What is expected:
Line by line, reproduce the records exactly.

Stored data:
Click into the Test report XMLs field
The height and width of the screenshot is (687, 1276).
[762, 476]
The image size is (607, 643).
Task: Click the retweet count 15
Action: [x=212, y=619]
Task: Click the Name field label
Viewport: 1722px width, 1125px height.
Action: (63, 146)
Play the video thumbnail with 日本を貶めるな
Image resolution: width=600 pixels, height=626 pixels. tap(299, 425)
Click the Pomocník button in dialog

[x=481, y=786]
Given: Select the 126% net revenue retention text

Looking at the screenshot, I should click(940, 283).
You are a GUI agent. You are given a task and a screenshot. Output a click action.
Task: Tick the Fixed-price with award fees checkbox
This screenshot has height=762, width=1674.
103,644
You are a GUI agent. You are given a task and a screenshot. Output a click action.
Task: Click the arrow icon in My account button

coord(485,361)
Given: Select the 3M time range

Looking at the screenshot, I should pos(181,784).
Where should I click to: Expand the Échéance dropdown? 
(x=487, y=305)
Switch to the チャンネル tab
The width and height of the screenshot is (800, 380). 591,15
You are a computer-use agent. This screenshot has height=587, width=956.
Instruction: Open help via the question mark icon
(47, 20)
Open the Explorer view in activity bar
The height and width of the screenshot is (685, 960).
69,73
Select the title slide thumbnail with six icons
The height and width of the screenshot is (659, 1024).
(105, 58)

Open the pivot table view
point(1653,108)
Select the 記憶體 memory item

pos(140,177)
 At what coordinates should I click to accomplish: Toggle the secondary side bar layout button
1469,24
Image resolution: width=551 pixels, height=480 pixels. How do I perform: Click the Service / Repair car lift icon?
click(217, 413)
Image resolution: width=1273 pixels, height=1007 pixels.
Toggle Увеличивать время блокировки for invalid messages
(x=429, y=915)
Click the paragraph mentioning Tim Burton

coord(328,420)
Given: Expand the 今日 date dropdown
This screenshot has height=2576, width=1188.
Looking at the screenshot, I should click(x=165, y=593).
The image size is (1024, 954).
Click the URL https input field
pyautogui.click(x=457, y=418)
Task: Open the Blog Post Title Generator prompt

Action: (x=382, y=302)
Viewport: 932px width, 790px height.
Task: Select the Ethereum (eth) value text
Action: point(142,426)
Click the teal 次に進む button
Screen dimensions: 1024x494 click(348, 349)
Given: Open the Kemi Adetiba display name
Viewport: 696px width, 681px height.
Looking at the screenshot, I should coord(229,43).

Task solution:
Click into the Test report XMLs field
The height and width of the screenshot is (687, 1276).
[762, 476]
The image size is (607, 643).
Task: Click the retweet count 15
Action: [x=212, y=619]
Task: Click the Name field label
Viewport: 1722px width, 1125px height.
Action: (63, 146)
Play the video thumbnail with 日本を貶めるな
Image resolution: width=600 pixels, height=626 pixels. tap(299, 425)
Click the Pomocník button in dialog

[x=481, y=786]
Given: Select the 126% net revenue retention text

Looking at the screenshot, I should click(940, 283).
You are a GUI agent. You are given a task and a screenshot. Output a click action.
Task: Tick the Fixed-price with award fees checkbox
This screenshot has height=762, width=1674.
103,644
You are a GUI agent. You are given a task and a screenshot. Output a click action.
Task: Click the arrow icon in My account button

coord(485,361)
Given: Select the 3M time range

Looking at the screenshot, I should pos(181,784).
Where should I click to: Expand the Échéance dropdown? 
(x=487, y=305)
Switch to the チャンネル tab
The width and height of the screenshot is (800, 380). 591,15
You are a computer-use agent. This screenshot has height=587, width=956.
Instruction: Open help via the question mark icon
(47, 20)
Open the Explorer view in activity bar
The height and width of the screenshot is (685, 960).
69,73
Select the title slide thumbnail with six icons
The height and width of the screenshot is (659, 1024).
(105, 58)

Open the pivot table view
point(1653,108)
Select the 記憶體 memory item

pos(140,177)
 At what coordinates should I click to accomplish: Toggle the secondary side bar layout button
1469,24
Image resolution: width=551 pixels, height=480 pixels. How do I perform: Click the Service / Repair car lift icon?
click(217, 413)
Image resolution: width=1273 pixels, height=1007 pixels.
Toggle Увеличивать время блокировки for invalid messages
(x=429, y=915)
Click the paragraph mentioning Tim Burton

coord(328,420)
Given: Expand the 今日 date dropdown
This screenshot has height=2576, width=1188.
Looking at the screenshot, I should click(x=165, y=593).
The image size is (1024, 954).
Click the URL https input field
pyautogui.click(x=457, y=418)
Task: Open the Blog Post Title Generator prompt

Action: (x=382, y=302)
Viewport: 932px width, 790px height.
Task: Select the Ethereum (eth) value text
Action: point(142,426)
Click the teal 次に進む button
Screen dimensions: 1024x494 click(348, 349)
Given: Open the Kemi Adetiba display name
Viewport: 696px width, 681px height.
Looking at the screenshot, I should coord(229,43).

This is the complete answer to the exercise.